:: Text passage

James Boysen was diagnosed with leiomyosarcoma in 2006.
By Raif Karerat
WASHINGTON, DC: James Boysen, 55, needed a new kidney and pancreas, but with an open head wound, the only way he could receive the organs he needed to survive was to have the entire top of his skull replaced as well.
Doctors from Houston Methodist Hospital and MD Anderson Cancer Center recently replaced the top of Boysen’s skull in what is being billed as the world’s first partial skull and scalp transplant, reported the Associated Press.
Boysen was diagnosed with leiomyosarcoma in 2006. The cancer of the muscle on the scalp was treated with a combination of chemotherapy and radiotherapy, but it permanently damaged the surrounding tissue. His scalp and skull were destroyed by the treatment, leaving his brain vulnerable, reported the BBC.
After the procedure, immune suppression drugs kept his body from repairing the damage, and his transplanted organs were starting to fail — “a perfect storm that made the wound not heal,” Boysen told AP.
Complicating matters was the fact that doctors could not perform a new kidney-pancreas transplant as long as he had an open wound. Dr. Jesse Selber, a reconstructive plastic surgeon at MD Anderson, came up with the plan of giving him a new partial skull and scalp at the same time as new organs to solve all his problems with one resolute swoop.
“This was a very complex surgery because we had to transplant the tissues utilizing microsurgery,” Dr. Michael Klebuc of Houston Methodist Hospital told the BBC. “Imagine connecting blood vessels one-sixteenth of an inch under a microscope with tiny stitches about half the diameter of a human hair being done with tools that one would use to make a fine Swiss watch.”

::::

● Work to be completed
For each statement, answer yes or no depending on whether it agrees with the skull transplant article, and quote the words of the article that decide it. 1. Boysen was diagnosed with leiomyosarcoma in 2006. 2. Dr. Michael Klebuc came up with the plan to give Boysen a new partial skull and scalp along with new organs. 3. Boysen's scalp cancer was treated with chemotherapy alone.

:: Recorded data

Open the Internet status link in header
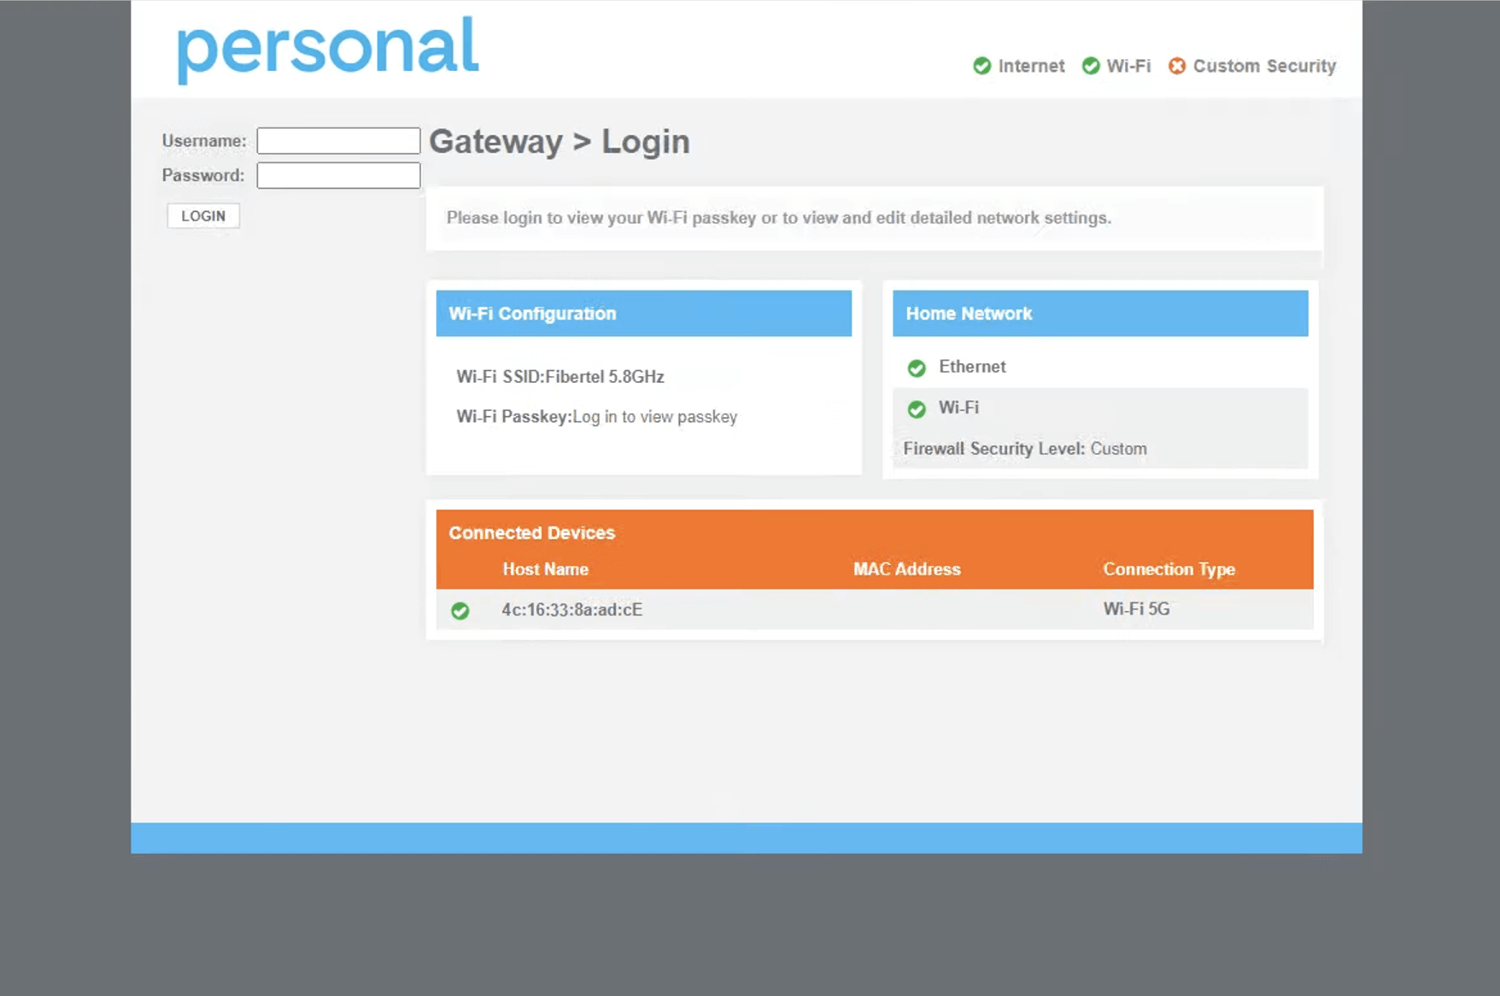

::::

● Task result
1. Yes: "Boysen was diagnosed with leiomyosarcoma in 2006."
2. No: "Dr. Jesse Selber, a reconstructive plastic surgeon at MD Anderson, came up with the plan of giving him a new partial skull and scalp at the same time as new organs"
3. No: "The cancer of the muscle on the scalp was treated with a combination of chemotherapy and radiotherapy"